Patch for LibSVM One Class Classification
Hi,
I made some changes on the code to enable the libsvm-style (-1/1) classification based on nu for oneclass svm's instead of the confidence value. For downwards compatibility I added a parameter to the LibSVMLearner where the appreciated one-class behavior can be selected. This feature was already discussed in:
http://rapid-i.com/rapidforum/index.php/topic,1599.0.html and http://rapid-i.com/rapidforum/index.php/topic,1596.0.html
Here is the patch for rev. 45:
Greetings, Harald
I made some changes on the code to enable the libsvm-style (-1/1) classification based on nu for oneclass svm's instead of the confidence value. For downwards compatibility I added a parameter to the LibSVMLearner where the appreciated one-class behavior can be selected. This feature was already discussed in:
http://rapid-i.com/rapidforum/index.php/topic,1599.0.html and http://rapid-i.com/rapidforum/index.php/topic,1596.0.html
Here is the patch for rev. 45:
And here is a little example which uses the functionality for X-Val:
Index: src/com/rapidminer/operator/learner/functions/kernel/LibSVMLearner.java
===================================================================
--- src/com/rapidminer/operator/learner/functions/kernel/LibSVMLearner.java (revision 45)
+++ src/com/rapidminer/operator/learner/functions/kernel/LibSVMLearner.java (working copy)

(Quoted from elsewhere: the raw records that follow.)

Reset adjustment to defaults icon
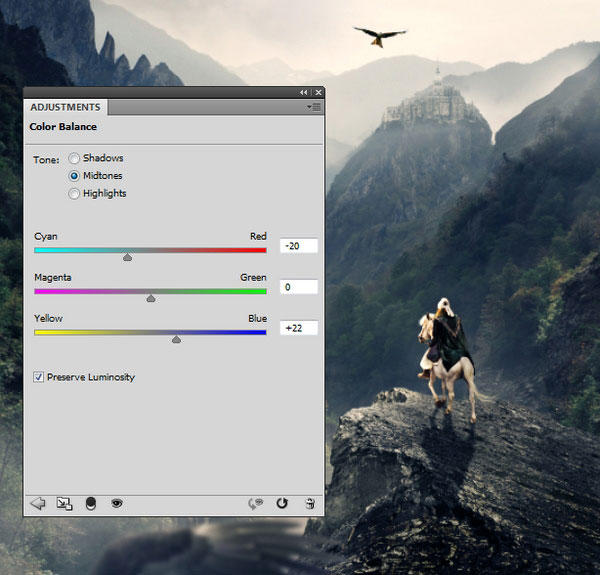The width and height of the screenshot is (600, 575). [282, 503]
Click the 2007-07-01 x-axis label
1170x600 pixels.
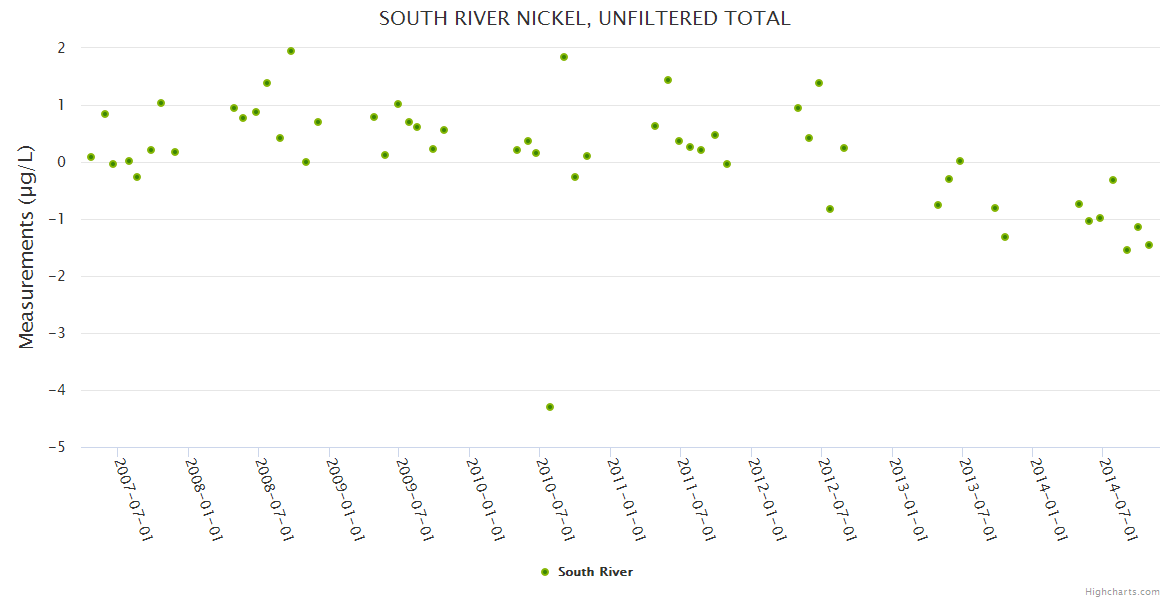(134, 499)
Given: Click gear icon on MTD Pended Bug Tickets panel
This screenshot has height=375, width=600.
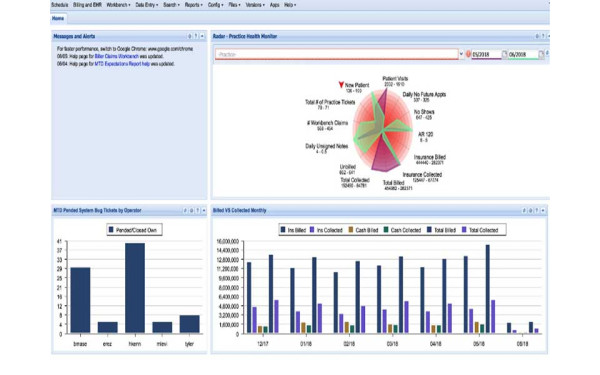Looking at the screenshot, I should click(191, 210).
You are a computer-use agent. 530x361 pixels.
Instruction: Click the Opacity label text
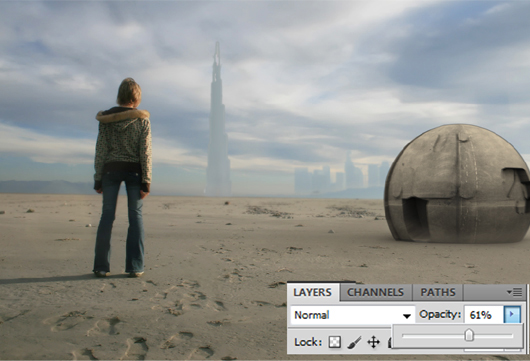(x=440, y=315)
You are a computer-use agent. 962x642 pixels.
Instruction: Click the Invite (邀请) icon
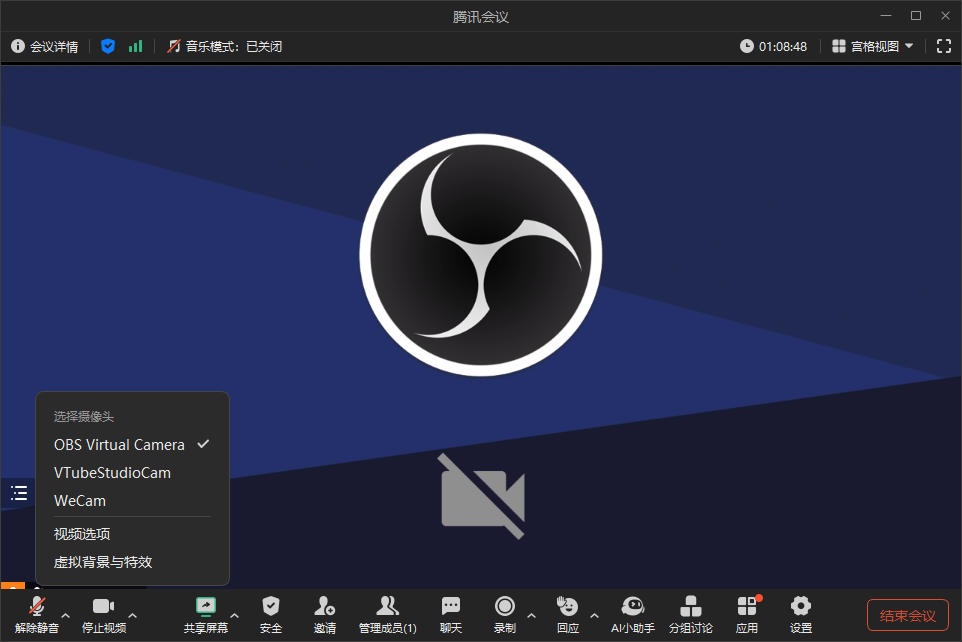324,607
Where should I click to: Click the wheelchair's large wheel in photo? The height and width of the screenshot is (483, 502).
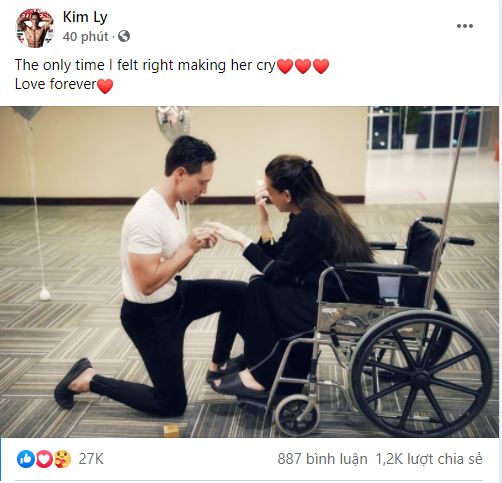(422, 373)
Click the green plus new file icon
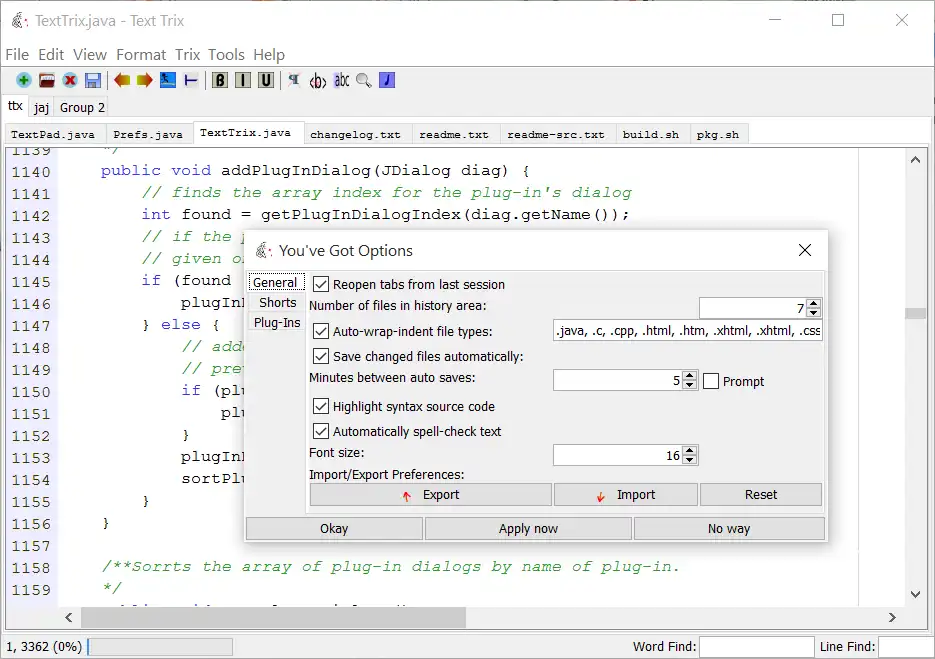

/** The parameter name for "Indicates if proper confidence values should be calculated." */
public static final String PARAMETER_CALCULATE_CONFIDENCES = "calculate_confidences";
+ /** The parameter name for "Indicates if the traditional libsvm one-class classification behavior should be used." */
+ public static final String PARAMETER_ONECLASS_CLASSIFICATION = "one_class_classification";
+
/** The parameter name for "Indicates if proper confidence values should be calculated." */
public static final String PARAMETER_CONFIDENCE_FOR_MULTICLASS = "confidence_for_multiclass";
svm_model model = Svm.svm_train(problem, params);
- return new LibSVMModel(exampleSet, model, exampleSet.getAttributes().size(), getParameterAsBoolean(PARAMETER_CONFIDENCE_FOR_MULTICLASS));
+ return new LibSVMModel(exampleSet, model, exampleSet.getAttributes().size(), getParameterAsBoolean(PARAMETER_CONFIDENCE_FOR_MULTICLASS), getParameterAsBoolean("one_class_classification"));
}
@Override
type.setExpert(false);
types.add(type);
types.add(new ParameterTypeBoolean(PARAMETER_CONFIDENCE_FOR_MULTICLASS, "Indicates if the class with the highest confidence should be selected in the multiclass setting. Uses binary majority vote over all 1-vs-1 classifiers otherwise (selected class must not be the one with highest confidence in that case).", true));
+
+ type = new ParameterTypeBoolean(PARAMETER_ONECLASS_CLASSIFICATION, "Indicates if a one-class model should predict the class of an example (integer label: 1 or -1) instead of returning the class confidence. By default a confidence is calculated which can be processed by threshold operators.", false);
+ type.setExpert(false);
+ type.registerDependencyCondition(new EqualTypeCondition(this, PARAMETER_SVM_TYPE, SVM_TYPES, false, SVM_TYPE_ONE_CLASS));
+ types.add(type);
+
return types;
}
}
Index: src/com/rapidminer/operator/learner/functions/kernel/LibSVMModel.java
===================================================================
--- src/com/rapidminer/operator/learner/functions/kernel/LibSVMModel.java (revision 45)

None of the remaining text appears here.